Go To Page : 1 | 2 |

-Page 01-

Description of Page: Ads, notices, and Congressional records.

-Page 02-

Description of Page: Various battlefield reports and reports of military maneuvers. Virginia Legislative records col 3 and 4. Bottom illegible. Remainder of page ads and notices.

Concerning the Valley.
(Column 1)
Summary: Item summarizes recent military activity in the Valley.
Full Text of Article:

We understand that Gen. Milroy has only 4,000 men at Winchester and 7 pieces of artillery, whereas we have in the Valley [illegible],000 men and 11 pieces of artillery, yet the enemy are allowed to remain unmolested, whilst they are practising the worst possible barbarities upon the people and destroying their property at their fiendish pleasure. Gen. Jones is no doubt a gentleman and a brave man, yet he does not effect much in the way of protecting the people of the Valley against the depredations of the enemy.

Having no personal acquaintance with him, and judging only from his conduct as Commanding officer we infer that he is a modest man, diffident of his capacity to devise and execute successful campaigns. What we need in the Valley is an able, active and brave commanding officer, who combines the capacity to plan with the energy to execute.

We learn that the enemy in Winchester are tearing down all the untenanted houses to make fuel of them, and by way of illustrating their professions of kindness to the colored people, destroyed their church. The Southern people build churches for the colored population, and the Yankees destory them. The Yankees pretend to be their friends, whilst they are really the only enemies they have. They are now trying to persuade the slaves to take up arms, when they know that every one, caught with arms in his hands, will certainly be hanged. They have no more love for the slave than the monkey had for the cat whose paw he used to scrape the roasted chestnuts from the hot embers.


Encouraging Signs
(Column 2)
Summary: Item alleges that the tide of the war is turning in favor of the South owing to dissillusion with the war in the North.
Full Text of Article:

"Coming events cast their shadows before," and the people of the North are beginning to realize the dread fact that they are resting under the penumbra of swift "coming events," which portend the failure of all their dire purposes against the South. They begin to see the sure evidences of a civil war in their own midst, if they persist in waging their diabolical warfare upon the South. They hear in the West the first mutterings of a storm, which will sweep the war party from power, or drown it in the blood shed in fratricidal strife. If Lincoln be wise, he will haul in his sails; if doomed, as we believe he is, to destruction, he will bid defiance to the coming storm, and will be ignominiously buried beneath the surges of popular wrath. Horace Greely, the white-coated philosopher of the New York Tribune, though blinded by abolitionism, is yet able to see that there is a terrible storm approaching.

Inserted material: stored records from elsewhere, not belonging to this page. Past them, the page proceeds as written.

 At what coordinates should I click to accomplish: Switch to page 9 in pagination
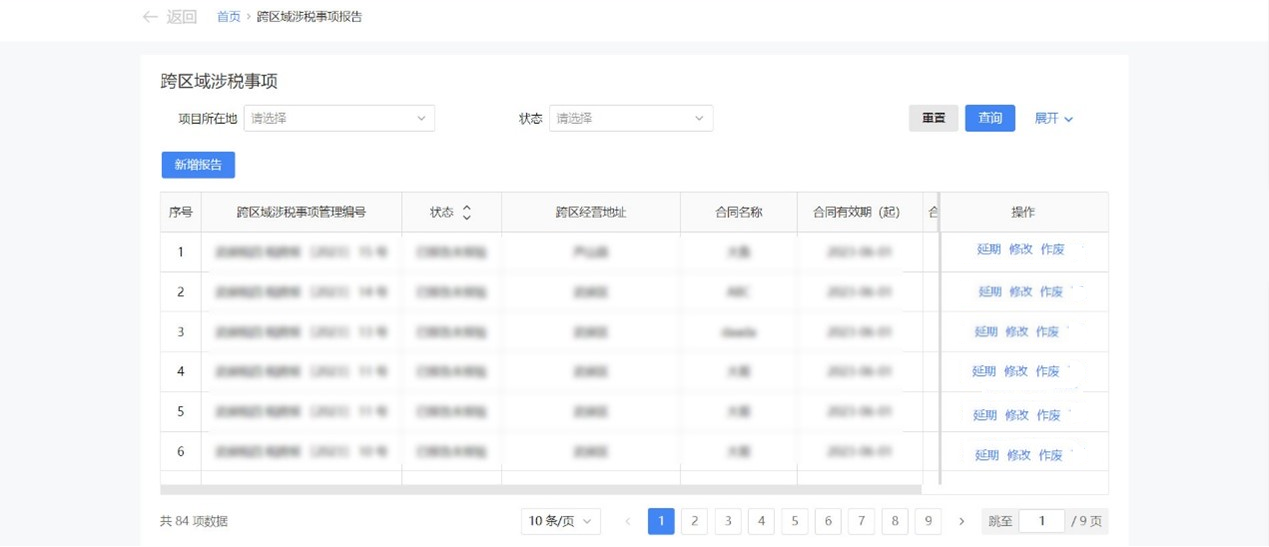pos(928,521)
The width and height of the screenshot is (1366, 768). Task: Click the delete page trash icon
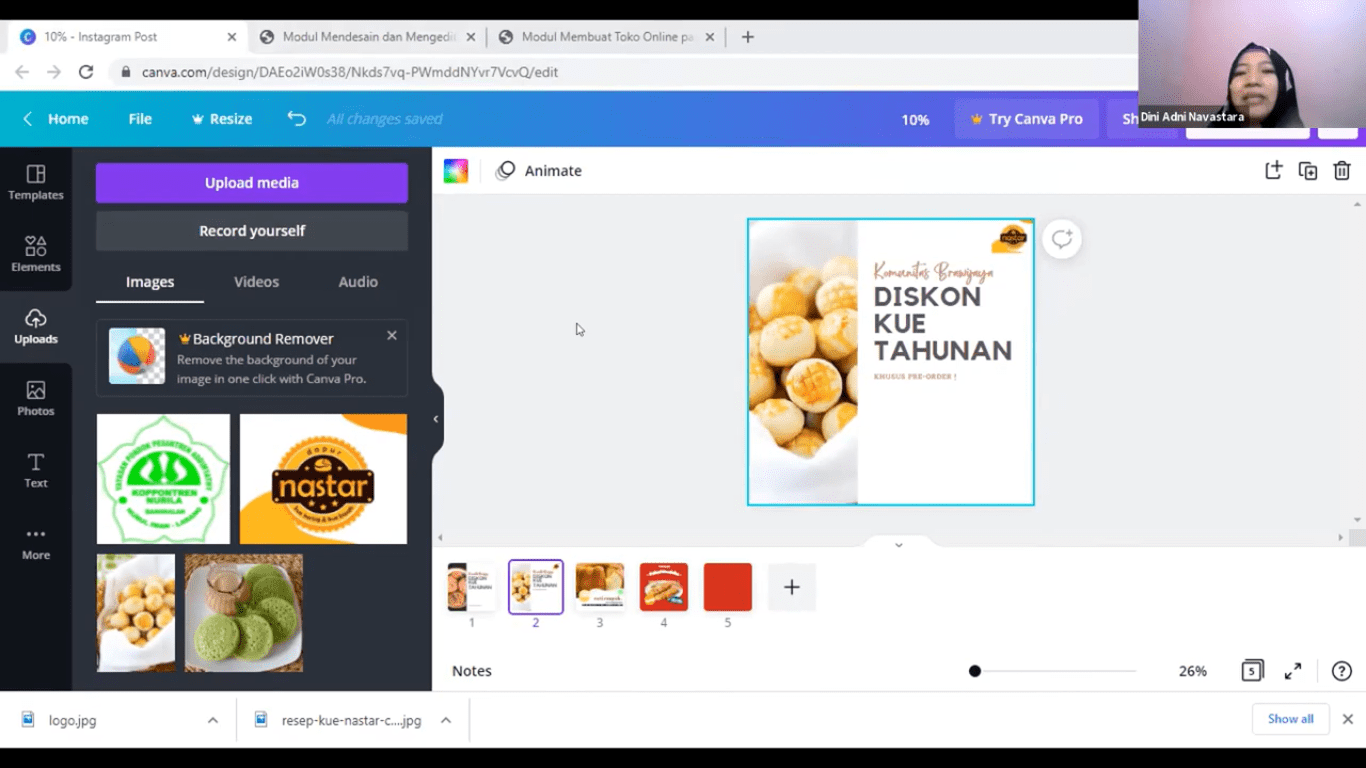click(1342, 171)
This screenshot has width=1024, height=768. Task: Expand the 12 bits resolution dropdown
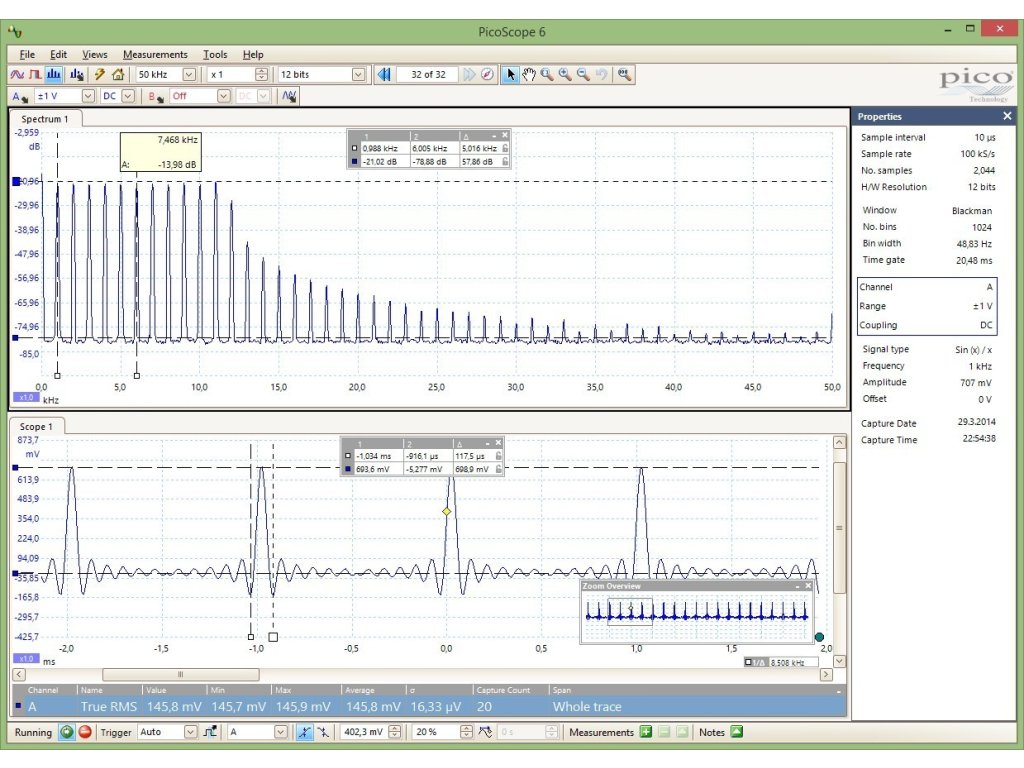(358, 74)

In a speech recently delivered at the Cooper Institute, New York, he said:

"I think we have more danger to-day from conspiracies against the Union in the Free States than in the Slave; I think the danger is greater from these than from those."

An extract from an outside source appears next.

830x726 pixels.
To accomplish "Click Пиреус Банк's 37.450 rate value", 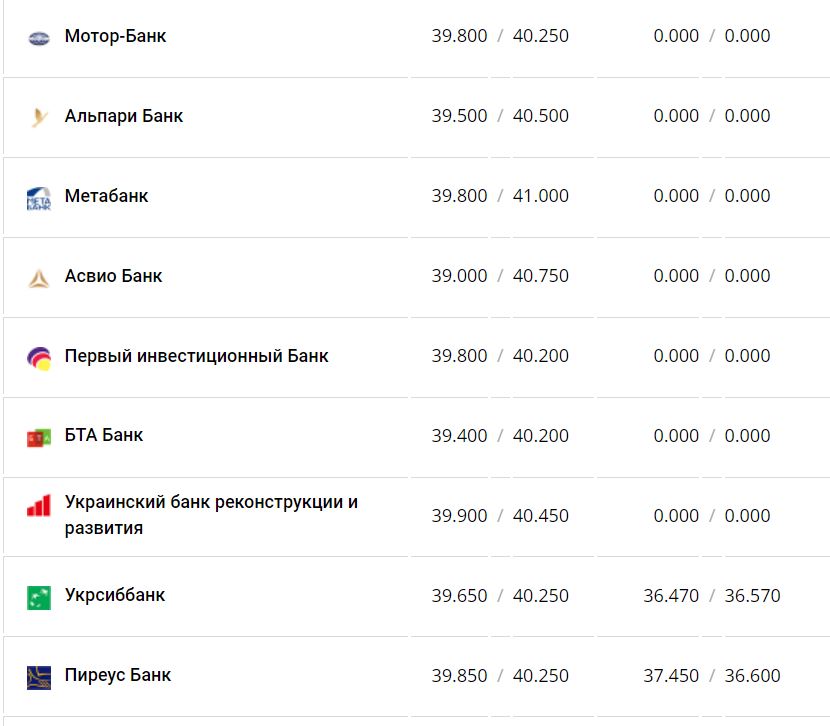I will (671, 676).
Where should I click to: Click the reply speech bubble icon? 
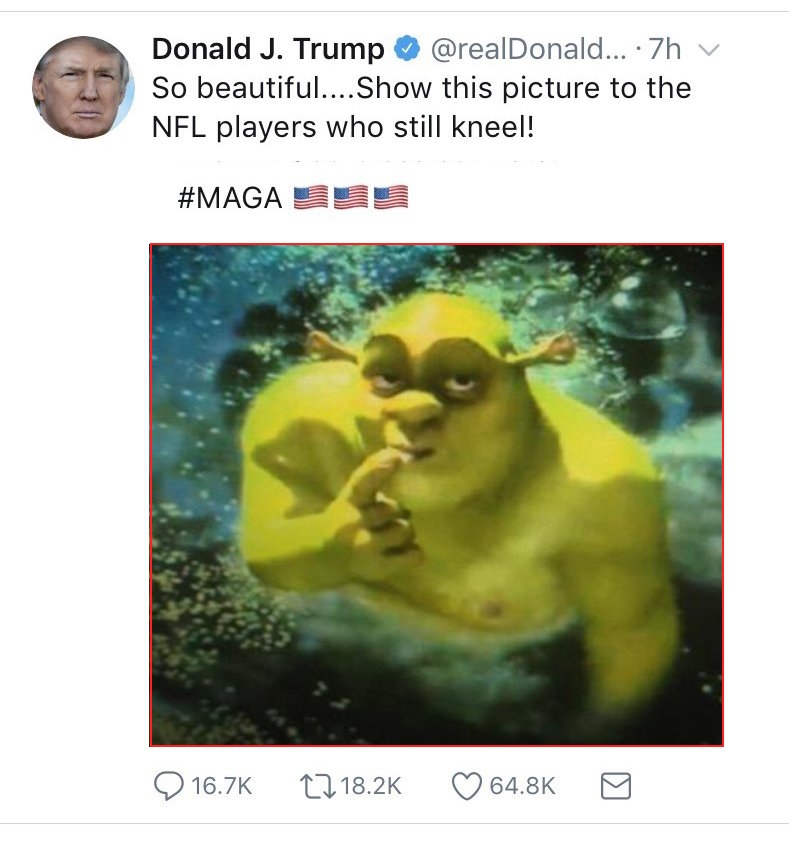click(168, 786)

In a recent issue of his paper, the "New York Tribune," Greely says:

"From the West we hear of schemes designed by the desperate and disaffected--conspiracies tending to fresh ruptures and the final overthrow of the Republic. Wicked men, even at the North are beginning openly and shamelessly to dally with disunion, and propose, since dislocation has come into fashion, to multiply the fragments of our institutions. All this is terrible. We can better afford to lose fifty fights than thus to weaken the morality of our cause. We can better afford to submit to invasion than thus to make disintegration familiar to our constituencies. We can better afford to let the slaveholding soldier bivouac in the Capitol than to be betrayed into negotiations which are full of danger, or to dally with compromises which, with their adoption, must precipitate us into unmitigated anarchy. Already we begin to hear of Western Confederacies. Already we have hints of new and tempting combinations, aiming at safe and convenient boundaries and the monopoly of internal navigation."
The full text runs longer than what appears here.